Electric school buses are taking students back to school – bringing cleaner air and lower maintenance costs to school districts across the country. Writing in The Conversation on August 14, author Andrea Marpillero-Colomina, an adjunct lecturer in Urban Studies, The New School, disclosed that she doesn’t benefit in any way from the companies and organizations mentioned. Marpillero-Colomina’s full article, https://tinyurl.com/bdezwb59, is excerpted below.
“Nationwide, diesel-powered school buses produce more than 5 million tons of carbon dioxide emissions. They also generate air pollutants that are harmful to children’s health – especially fine particulates. Studies show that exposure to diesel tailpipe emissions worsens respiratory conditions, decreases lung function, and can lead to increased hospital admissions and emergency room visits.”
California has more than 1000 in service, Massachusetts 18 (click to see national map)
Yes, electric buses are expensive: “An electric school bus can cost up to $400,000, two to three times the price of a diesel bus. But electric buses have lower operating costs, so they save districts an estimated $4,000 to $11,000 per bus per year compared with diesel versions. That can make the costs of electric buses comparable over their lifetimes.

============

» **WHAT THIS EXERCISE ASKS**:
a - In the electric school bus text, give everything from "California has more" down to "over their lifetimes." again, replacing "lifetimes" with "service lives".
b - Say whether each statement agrees with the electric school bus text, answering yes or no and quoting the words that decide it: (i) An electric school bus can cost up to $400,000. (ii) Massachusetts has more than 1000 electric school buses in service. (iii) The author benefits from the companies and organizations mentioned.
c - According to the electric school bus text, how much does each electric bus save a district per year compared with a diesel bus?
The records that come next are drawn from a separate source.

Stored data:
============

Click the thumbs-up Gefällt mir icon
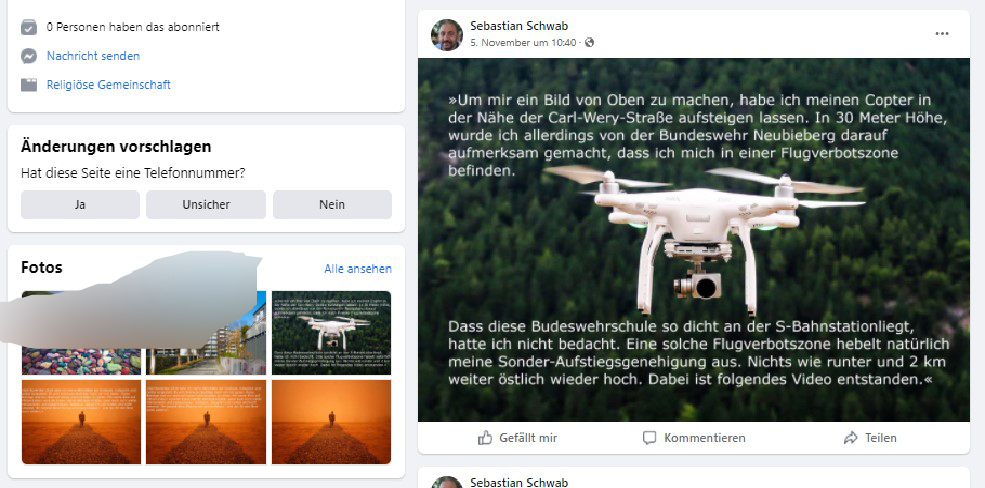tap(484, 438)
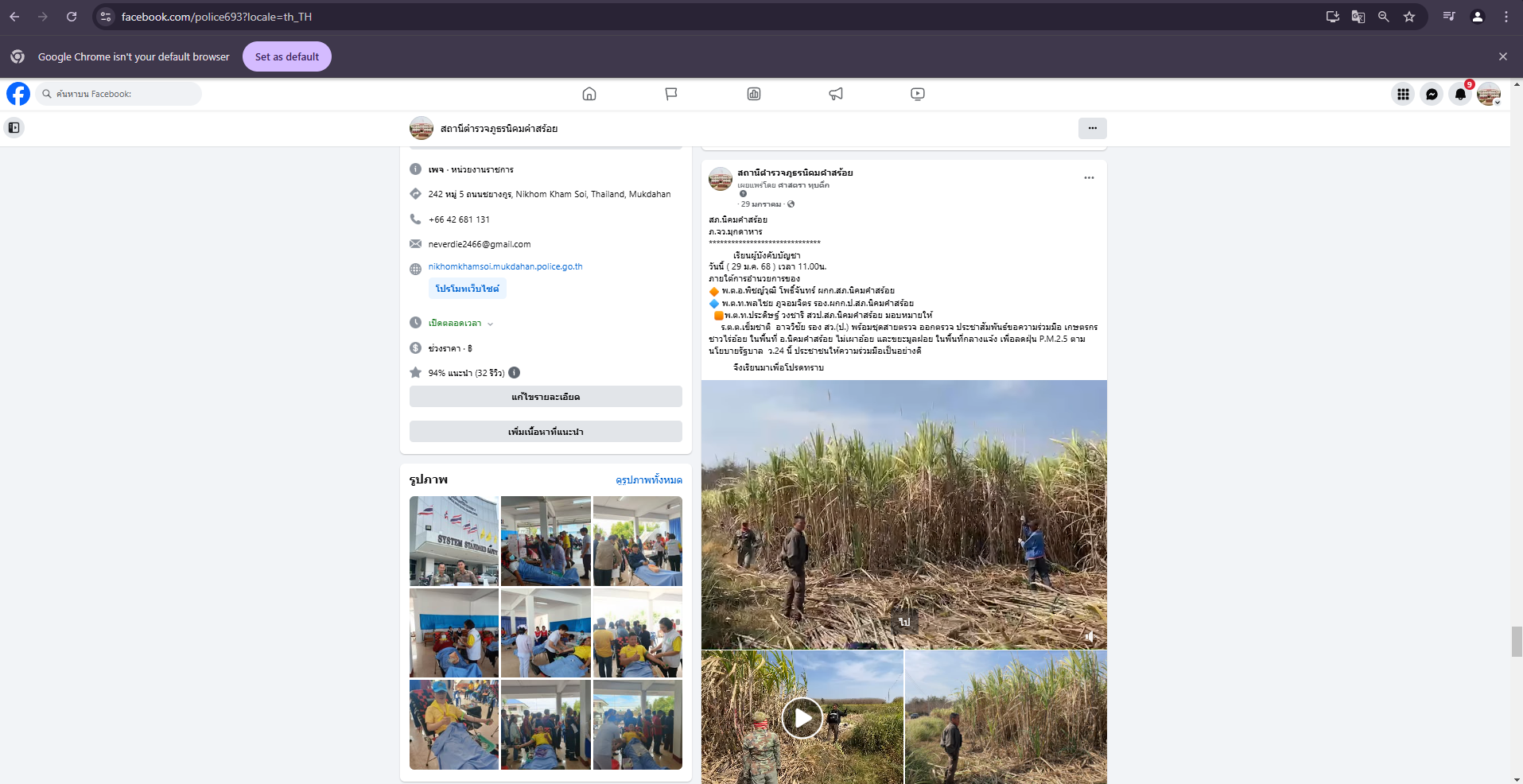Unmute the video sound icon
The height and width of the screenshot is (784, 1523).
1090,636
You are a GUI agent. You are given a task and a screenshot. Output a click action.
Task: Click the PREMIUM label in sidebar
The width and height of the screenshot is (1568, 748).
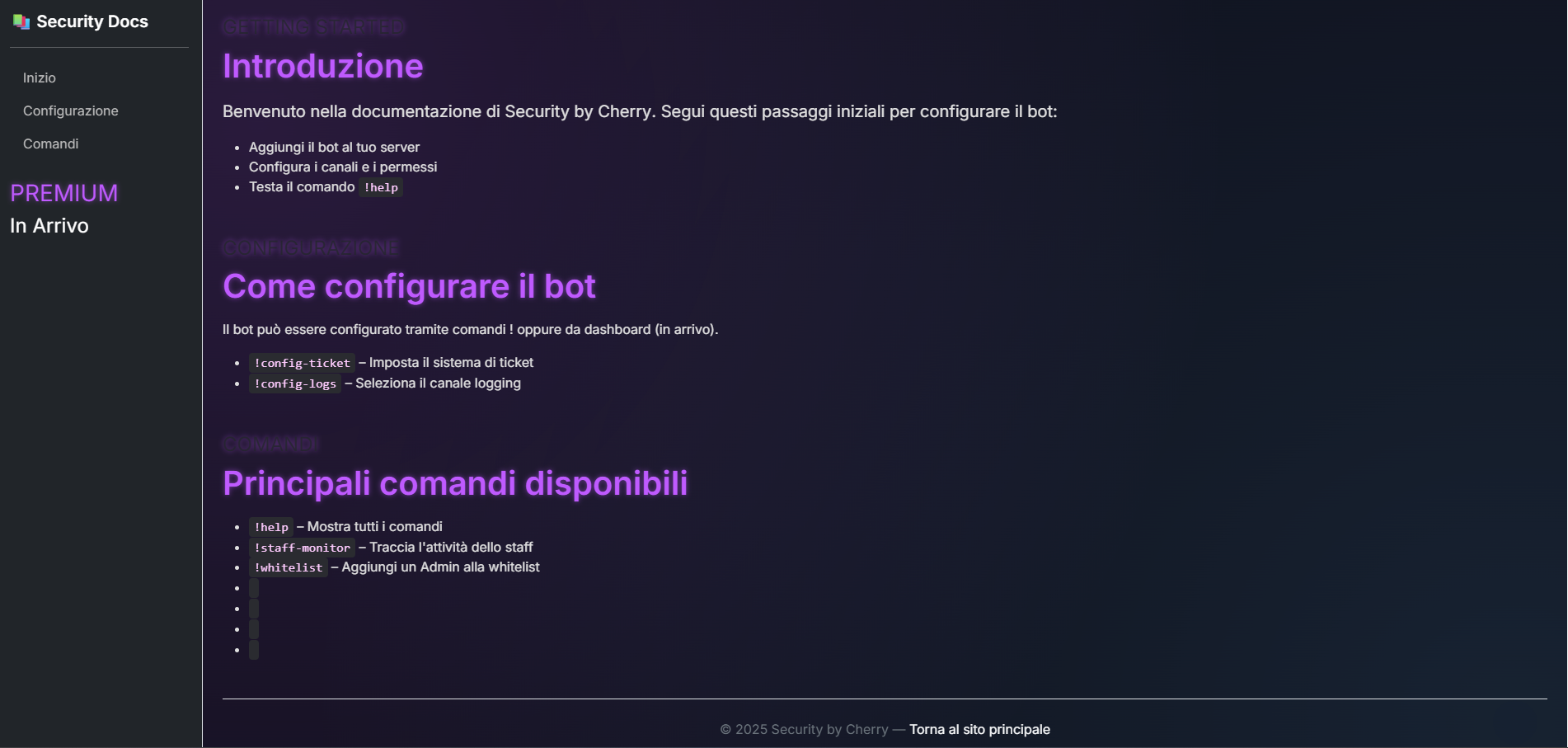click(x=64, y=193)
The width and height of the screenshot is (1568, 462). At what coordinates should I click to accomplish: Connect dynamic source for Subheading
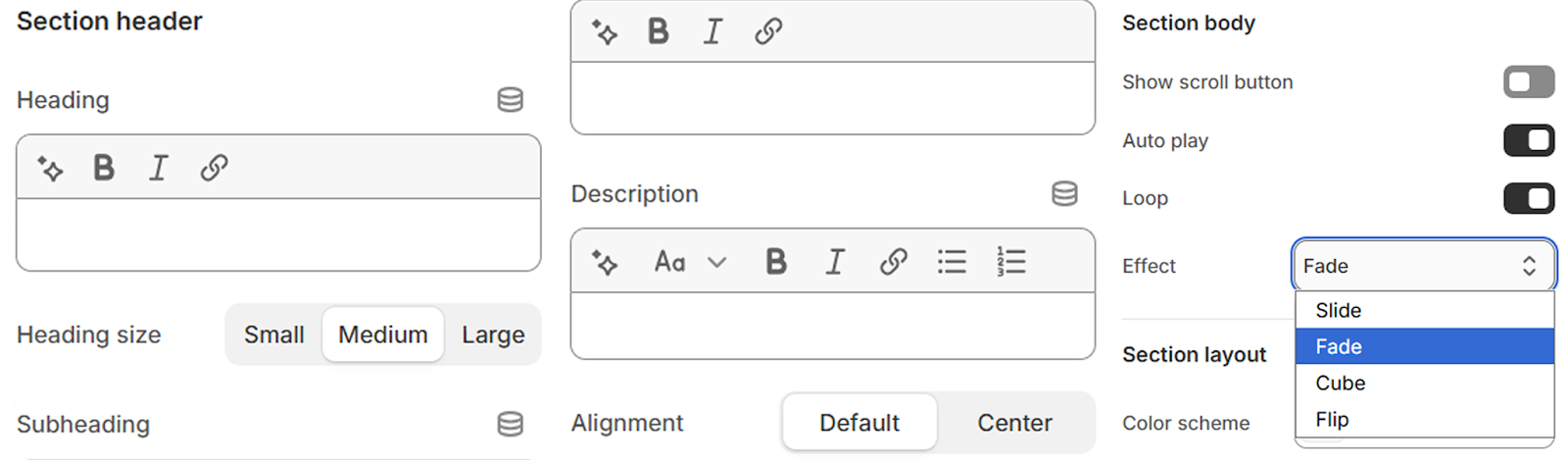pos(510,424)
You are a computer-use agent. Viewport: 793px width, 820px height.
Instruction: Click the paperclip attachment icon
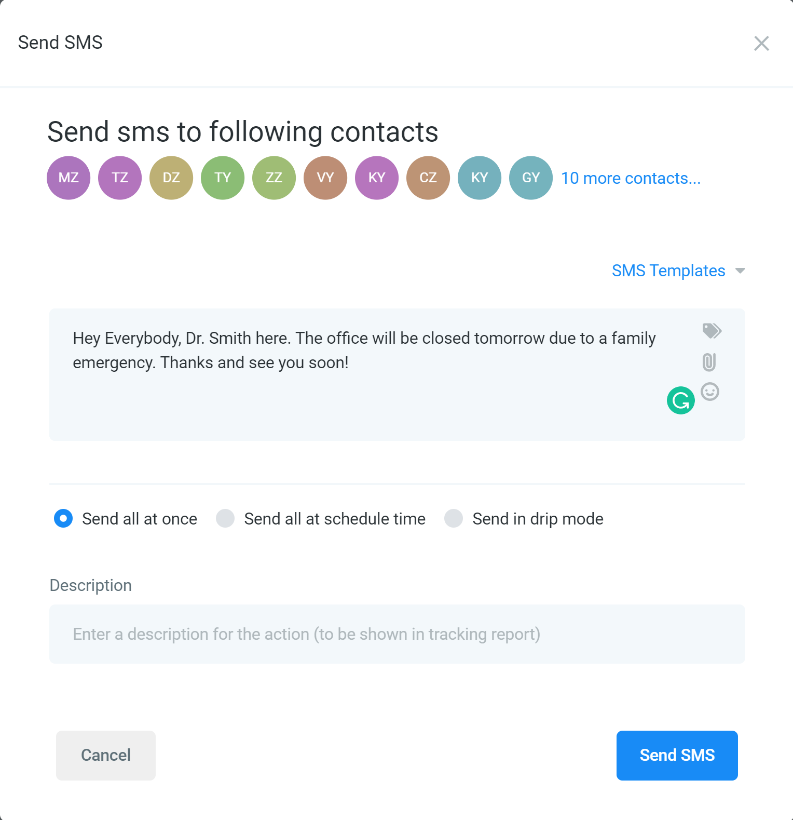[709, 362]
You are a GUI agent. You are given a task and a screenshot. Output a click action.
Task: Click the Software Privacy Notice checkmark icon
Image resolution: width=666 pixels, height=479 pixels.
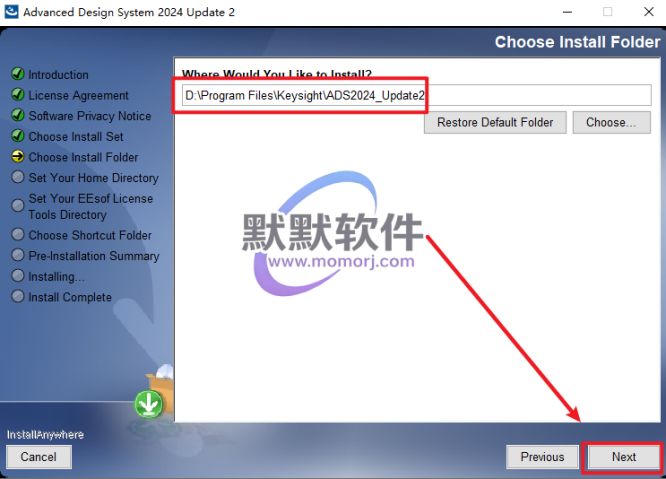click(x=18, y=115)
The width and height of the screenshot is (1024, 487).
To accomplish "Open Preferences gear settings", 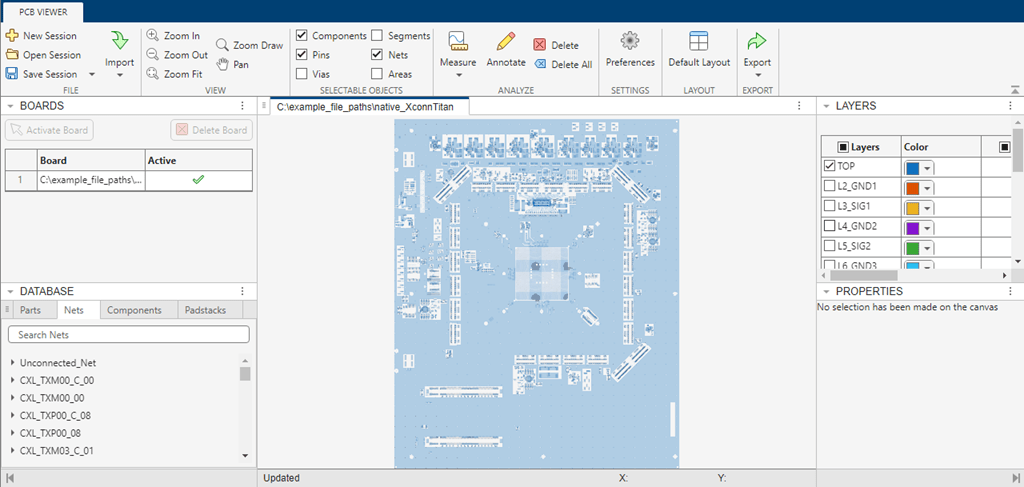I will coord(629,41).
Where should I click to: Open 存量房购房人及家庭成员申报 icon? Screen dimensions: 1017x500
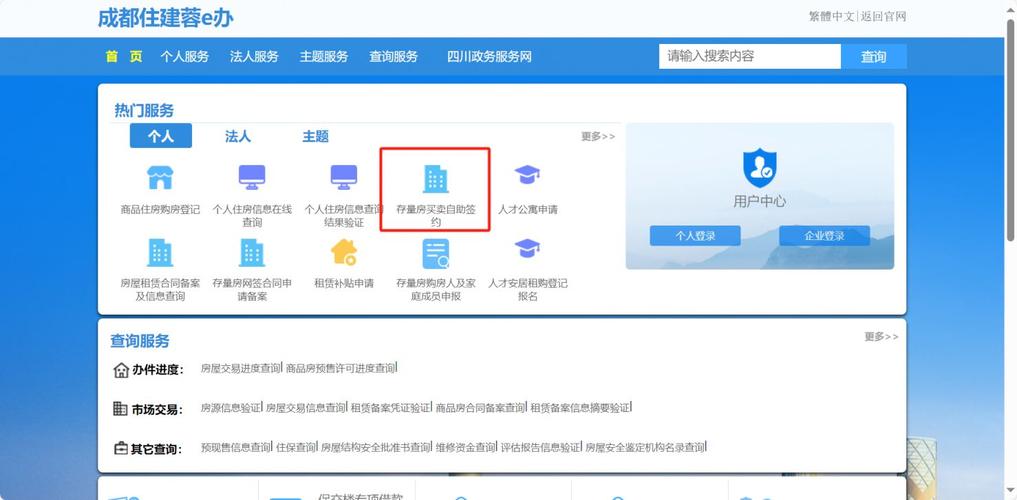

============

» **ANSWERS FOR THIS EXERCISE**:
a -
California has more than 1000 in service, Massachusetts 18 (click to see national map)
Yes, electric buses are expensive: “An electric school bus can cost up to $400,000, two to three times the price of a diesel bus. But electric buses have lower operating costs, so they save districts an estimated $4,000 to $11,000 per bus per year compared with diesel versions. That can make the costs of electric buses comparable over their service lives.

b -
(i) Yes: "An electric school bus can cost up to $400,000"
(ii) No: "California has more than 1000 in service, Massachusetts 18"
(iii) No: "she doesn’t benefit in any way from the companies and organizations mentioned"

c - An estimated $4,000 to $11,000 per bus per year.